Chamam-nos a atenção para o encerramento das atividades de um antigo e numeroso grupo espírita de província, organizado com propósitos interesseiros. O chefe desse grupo, bem como a família, tinha deixado de lado suas obrigações, sob o enganoso pretexto de devotamento à causa, à qual queria consagrar todo o seu tempo. Sua bolsa estaria garantida com os recursos que esperava tirar do Espiritismo. Infelizmente, a exploração da mediunidade está de tal modo desacreditada na província que, na maior parte das cidades, quem dela faz uma profissão, ainda que tivesse as mais transcendentes faculdades, não inspiraria a menor confiança; aí seria muito malvisto e todos os grupos sérios lhe fechariam as portas. A especulação não correspondeu à expectativa e consta que o chefe desse grupo teria se queixado, junto aos seus frequentadores, pelas dificuldades por que passava, pedindo-lhes auxílio. Responderam-lhe que, se estava em apuros, a culpa era sua; que tinha errado em fechar a sua oficina para viver do Espiritismo e cobrar pelas instruções que os Espíritos lhe davam de graça; o médium refutou e pôs a culpa nos Espíritos. Dos nove médiuns presentes, aos quais a questão foi apresentada, oito receberam comunicações censurando sua maneira de agir; só uma o aprovou: era a de sua esposa. Submetendo-se de bom grado ao conselho dos Espíritos, o chefe do grupo anunciou que a partir daquele momento seu grupo estaria fechado. Por certo teria sido mais prudente escutar os conselhos que, desde muito tempo, lhe eram dados por amigos sinceros do Espiritismo.

Um outro grupo, em condições mais ou menos idênticas, aos poucos foi sendo abandonado por seus frequentadores e, finalmente, forçado a se dissolver.
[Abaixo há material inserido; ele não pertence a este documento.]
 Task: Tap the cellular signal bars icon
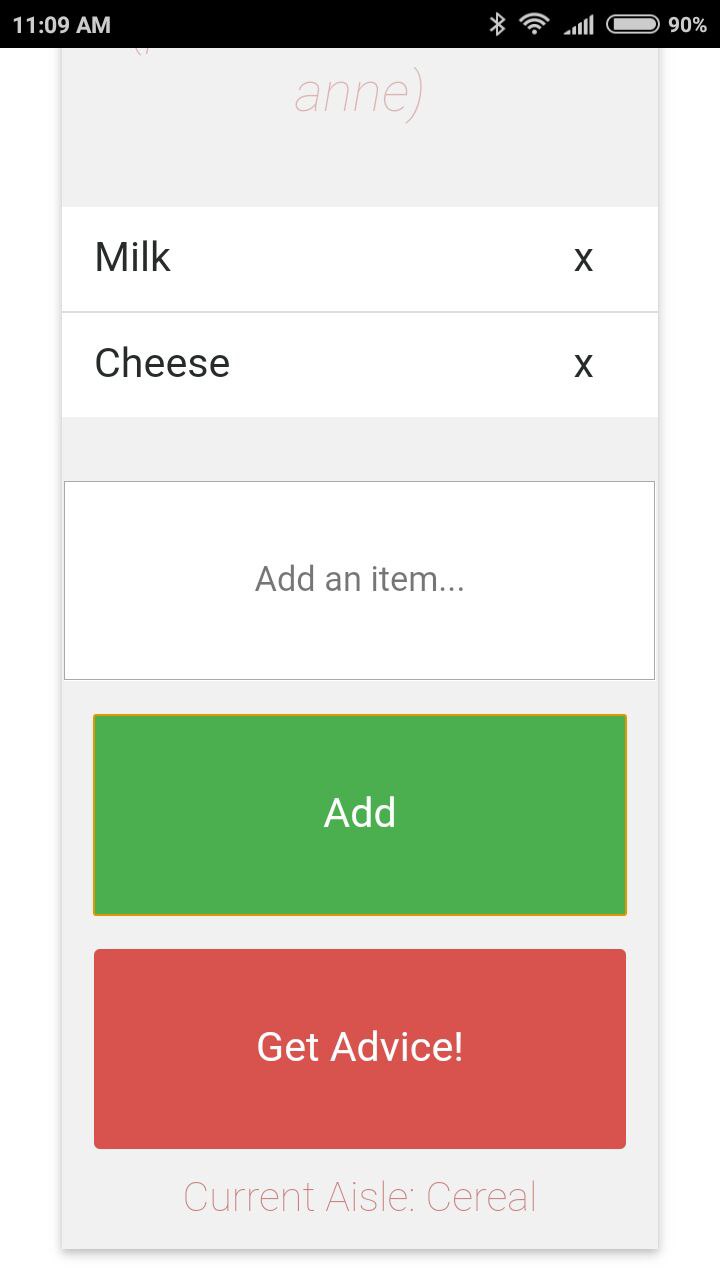579,24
Assim, eis dois grupos que sucumbem sob a pressão da opinião. Escrevem-nos que o parágrafo da Imitação do Evangelho, número 392 e seguintes, por certo não é estranho a esse resultado. Aliás, é impossível que todo espírita sincero, compreendendo a essência e os verdadeiros interesses da doutrina, se torne defensor e suporte de um abuso que, inevitavelmente, tenderia a desacreditá-la. Nós os exortamos a desconfiar das armadilhas que os inimigos do Espiritismo lhes tentassem estender a tal propósito. Sabe-se que em falta de boas razões para o combater, uma de suas táticas é buscar arruiná-lo por si mesmo. Assim, vê-se com que ardor espreitam as ocasiões de o surpreender em falta ou em contradição consigo mesmo. É por isto que os Espíritos nos dizem, sem cessar, que vigiemos e nos mantenhamos em guarda.
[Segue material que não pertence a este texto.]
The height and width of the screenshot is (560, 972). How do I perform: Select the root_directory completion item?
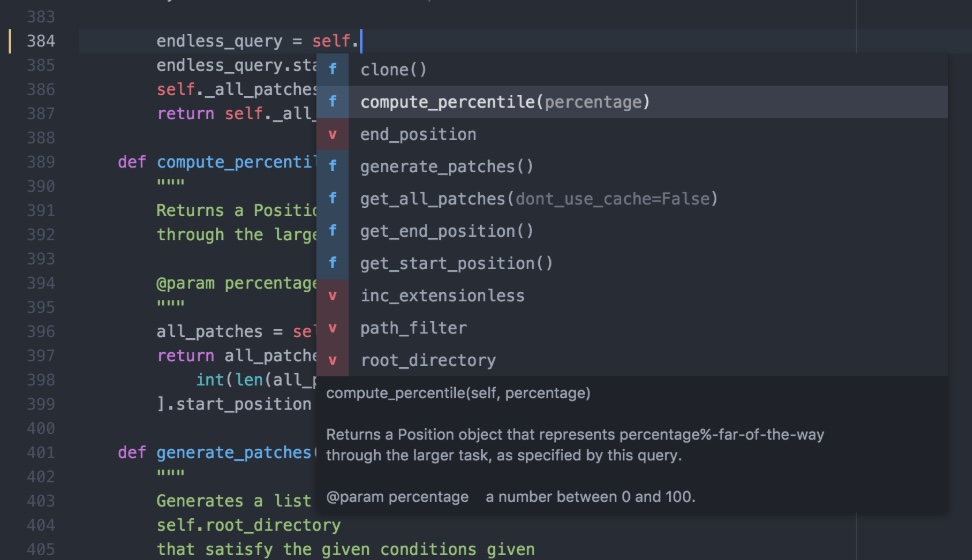click(x=427, y=360)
Quanto a nós, não ignoramos que nossa persistência em combater o abuso de que falamos não fizeram nossos amigos os que viram no Espiritismo uma matéria explorável, nem os que os sustentam. Mas, que nos importa a oposição de alguns indivíduos! Defendemos um princípio verdadeiro, e nenhuma consideração pessoal nos fará recuar ante o cumprimento de um dever. Nossos esforços tenderão sempre a preservar o Espiritismo da usurpação e da venalidade; o momento presente é o mais difícil, mas, à medida que a doutrina for mais bem compreendida, essa usurpação será menos temível, pois a opinião das massas lhe oporá uma barreira intransponível. O princípio do desinteresse, que satisfaz ao mesmo tempo o coração e a razão, terá sempre as mais numerosas simpatias, e o fará triunfar, pela força das coisas, sobre o princípio da especulação.



[1] Jean-Baptiste-Ambroise-Marcellin Jobard. Autor de Le nouvelles inentions — Google Books.